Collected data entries
▬▬▬

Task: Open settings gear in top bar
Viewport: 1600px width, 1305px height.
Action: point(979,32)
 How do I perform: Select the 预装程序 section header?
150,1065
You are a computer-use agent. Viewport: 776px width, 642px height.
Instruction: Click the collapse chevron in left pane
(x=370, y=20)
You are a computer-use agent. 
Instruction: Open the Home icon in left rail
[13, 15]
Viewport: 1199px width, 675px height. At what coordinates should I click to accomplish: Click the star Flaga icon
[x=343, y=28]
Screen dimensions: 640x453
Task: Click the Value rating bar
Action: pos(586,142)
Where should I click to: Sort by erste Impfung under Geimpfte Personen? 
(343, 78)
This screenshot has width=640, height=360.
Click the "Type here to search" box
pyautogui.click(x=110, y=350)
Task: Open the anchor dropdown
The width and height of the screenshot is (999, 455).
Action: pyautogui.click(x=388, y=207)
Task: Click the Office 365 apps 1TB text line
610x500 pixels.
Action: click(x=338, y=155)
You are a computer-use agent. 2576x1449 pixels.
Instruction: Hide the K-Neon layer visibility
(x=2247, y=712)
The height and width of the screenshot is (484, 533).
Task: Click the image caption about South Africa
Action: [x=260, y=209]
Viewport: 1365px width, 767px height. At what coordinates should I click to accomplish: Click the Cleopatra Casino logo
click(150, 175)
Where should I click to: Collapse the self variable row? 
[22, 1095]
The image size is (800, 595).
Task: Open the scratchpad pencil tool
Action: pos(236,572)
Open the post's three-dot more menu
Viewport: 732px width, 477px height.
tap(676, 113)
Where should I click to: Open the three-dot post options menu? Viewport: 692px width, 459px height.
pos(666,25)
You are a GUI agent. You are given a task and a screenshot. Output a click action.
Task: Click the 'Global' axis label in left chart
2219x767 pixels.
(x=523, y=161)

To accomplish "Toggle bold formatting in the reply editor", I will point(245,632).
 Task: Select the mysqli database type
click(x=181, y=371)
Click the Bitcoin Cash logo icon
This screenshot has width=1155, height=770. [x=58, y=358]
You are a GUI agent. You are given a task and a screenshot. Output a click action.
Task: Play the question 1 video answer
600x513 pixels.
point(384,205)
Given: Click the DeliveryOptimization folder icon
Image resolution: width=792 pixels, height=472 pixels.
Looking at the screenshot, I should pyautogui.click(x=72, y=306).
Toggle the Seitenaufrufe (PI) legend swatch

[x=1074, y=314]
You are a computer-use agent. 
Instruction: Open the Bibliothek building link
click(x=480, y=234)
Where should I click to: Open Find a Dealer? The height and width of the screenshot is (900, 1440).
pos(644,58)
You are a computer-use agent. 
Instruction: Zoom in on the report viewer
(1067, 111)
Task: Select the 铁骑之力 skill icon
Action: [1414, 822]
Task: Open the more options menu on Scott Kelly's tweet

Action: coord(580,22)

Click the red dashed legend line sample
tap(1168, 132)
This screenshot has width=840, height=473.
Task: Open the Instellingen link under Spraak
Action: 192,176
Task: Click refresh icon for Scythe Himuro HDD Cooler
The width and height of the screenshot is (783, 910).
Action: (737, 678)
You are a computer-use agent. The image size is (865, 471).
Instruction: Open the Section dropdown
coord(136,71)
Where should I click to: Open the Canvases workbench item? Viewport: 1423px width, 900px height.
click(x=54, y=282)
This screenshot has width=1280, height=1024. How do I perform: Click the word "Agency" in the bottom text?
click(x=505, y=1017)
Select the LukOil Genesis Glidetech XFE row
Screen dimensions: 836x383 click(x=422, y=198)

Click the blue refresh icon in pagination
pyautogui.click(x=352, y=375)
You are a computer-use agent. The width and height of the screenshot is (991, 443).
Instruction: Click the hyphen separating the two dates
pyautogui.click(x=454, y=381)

▬▬▬

▶ What you are asked to do: Please set down all of the records exactly.

▶ Finished task:
Task: Open settings gear in top bar
Viewport: 1600px width, 1305px height.
Action: point(979,32)
 How do I perform: Select the 预装程序 section header?
150,1065
You are a computer-use agent. Viewport: 776px width, 642px height.
Instruction: Click the collapse chevron in left pane
(x=370, y=20)
You are a computer-use agent. 
Instruction: Open the Home icon in left rail
[13, 15]
Viewport: 1199px width, 675px height. At what coordinates should I click to accomplish: Click the star Flaga icon
[x=343, y=28]
Screen dimensions: 640x453
Task: Click the Value rating bar
Action: pos(586,142)
Where should I click to: Sort by erste Impfung under Geimpfte Personen? 
(343, 78)
This screenshot has width=640, height=360.
Click the "Type here to search" box
pyautogui.click(x=110, y=350)
Task: Open the anchor dropdown
The width and height of the screenshot is (999, 455).
Action: pyautogui.click(x=388, y=207)
Task: Click the Office 365 apps 1TB text line
610x500 pixels.
Action: click(x=338, y=155)
You are a computer-use agent. 2576x1449 pixels.
Instruction: Hide the K-Neon layer visibility
(x=2247, y=712)
The height and width of the screenshot is (484, 533).
Task: Click the image caption about South Africa
Action: [x=260, y=209]
Viewport: 1365px width, 767px height. At what coordinates should I click to accomplish: Click the Cleopatra Casino logo
click(150, 175)
Where should I click to: Collapse the self variable row? 
[22, 1095]
The image size is (800, 595).
Task: Open the scratchpad pencil tool
Action: pos(236,572)
Open the post's three-dot more menu
Viewport: 732px width, 477px height.
tap(676, 113)
Where should I click to: Open the three-dot post options menu? Viewport: 692px width, 459px height.
pos(666,25)
You are a GUI agent. You are given a task and a screenshot. Output a click action.
Task: Click the 'Global' axis label in left chart
2219x767 pixels.
(x=523, y=161)

To accomplish "Toggle bold formatting in the reply editor", I will point(245,632).
 Task: Select the mysqli database type
click(x=181, y=371)
Click the Bitcoin Cash logo icon
This screenshot has width=1155, height=770. [x=58, y=358]
You are a GUI agent. You are given a task and a screenshot. Output a click action.
Task: Play the question 1 video answer
600x513 pixels.
point(384,205)
Given: Click the DeliveryOptimization folder icon
Image resolution: width=792 pixels, height=472 pixels.
Looking at the screenshot, I should pyautogui.click(x=72, y=306).
Toggle the Seitenaufrufe (PI) legend swatch

[x=1074, y=314]
You are a computer-use agent. 
Instruction: Open the Bibliothek building link
click(x=480, y=234)
Where should I click to: Open Find a Dealer? The height and width of the screenshot is (900, 1440).
pos(644,58)
You are a computer-use agent. 
Instruction: Zoom in on the report viewer
(1067, 111)
Task: Select the 铁骑之力 skill icon
Action: [1414, 822]
Task: Open the more options menu on Scott Kelly's tweet

Action: coord(580,22)

Click the red dashed legend line sample
tap(1168, 132)
This screenshot has width=840, height=473.
Task: Open the Instellingen link under Spraak
Action: 192,176
Task: Click refresh icon for Scythe Himuro HDD Cooler
The width and height of the screenshot is (783, 910).
Action: (737, 678)
You are a computer-use agent. The image size is (865, 471).
Instruction: Open the Section dropdown
coord(136,71)
Where should I click to: Open the Canvases workbench item? Viewport: 1423px width, 900px height.
click(x=54, y=282)
This screenshot has width=1280, height=1024. How do I perform: Click the word "Agency" in the bottom text?
click(x=505, y=1017)
Select the LukOil Genesis Glidetech XFE row
Screen dimensions: 836x383 click(x=422, y=198)

Click the blue refresh icon in pagination
pyautogui.click(x=352, y=375)
You are a computer-use agent. The width and height of the screenshot is (991, 443).
Instruction: Click the hyphen separating the two dates
pyautogui.click(x=454, y=381)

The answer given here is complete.